Wilderness Systems Tarpon 160
($1,069; $1,289 with rudder in roto-molded plastic, wildernesssystems.com)
L: 16′; W:28″; 72 lbs., 375-lb. capacity
The Tarpon name is a proud one reaching back to the early days of the modern kayak fishing movement—when avid ocean anglers adopted an exceptional sit-on-top touring boat for fishier pursuits. When Wilderness Systems caught on, it kicked off a wave of incremental change that’s kept the 160 consistently on the leading edge of the fishing fleet. The boat retains its original wanderer’s spirit and the speed to sample the far side of the horizon, all while adding volume to increase carrying capacity. If the current hull isn’t quite as fast as the original, most anglers will find it a good deal drier and more forgiving.

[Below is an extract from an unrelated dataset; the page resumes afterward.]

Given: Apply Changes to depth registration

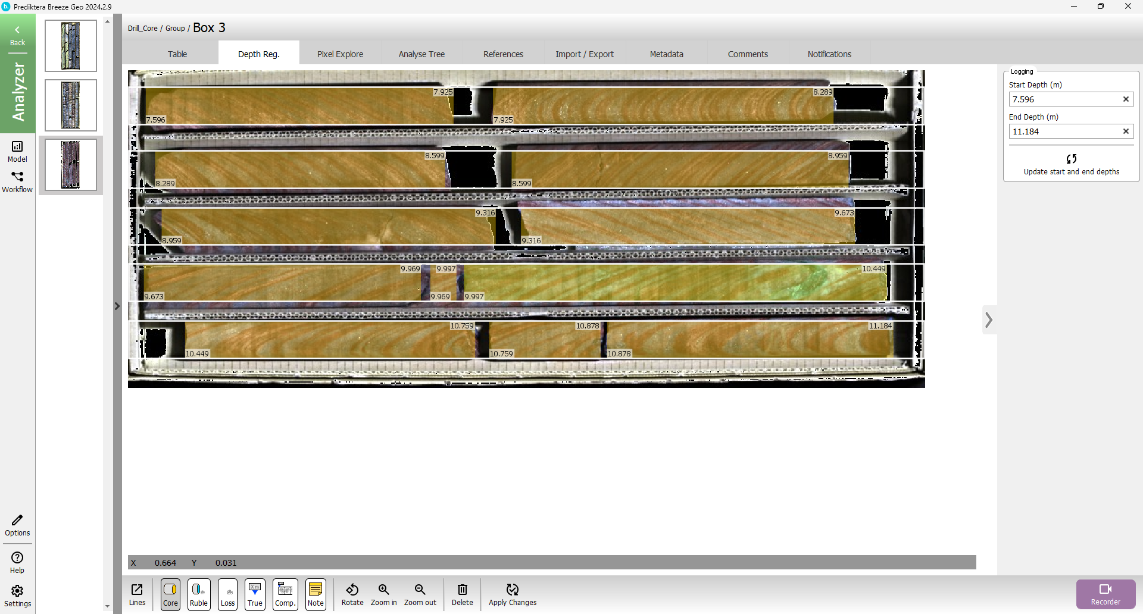Looking at the screenshot, I should point(512,594).
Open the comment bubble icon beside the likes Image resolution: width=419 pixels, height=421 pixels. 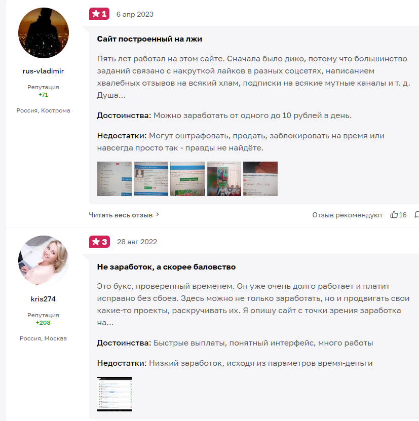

The outfitting is exceptional. Take the cushy, first-class Phase 3 Sit-on-Top seat, it’s eminently adjustable for an ergonomic fit that only encourages saddle time. Then the clever SlideTrax accessory rail system makes drill-free rod holder and electronics rigging easily adjustable. While the 160 lacks a large center cockpit hatch, there’s an oval hatch near the bow and a small, round day-hatch an easy reach away, featuring the proprietary Orbix one-handed closure. Below-deck rod storage is a bit of a chore, but otherwise storage is more than adequate.
Circling back to the sweet hull design—a rarity in fishing circles—the boat’s rounded chine provides a superior ride in sloppy seas that intermediate and advanced paddlers will appreciate. The optional rudder is still a welcome asset in a stiff wind as the current 160 is more prone to weathercock than its lower-slung predecessors.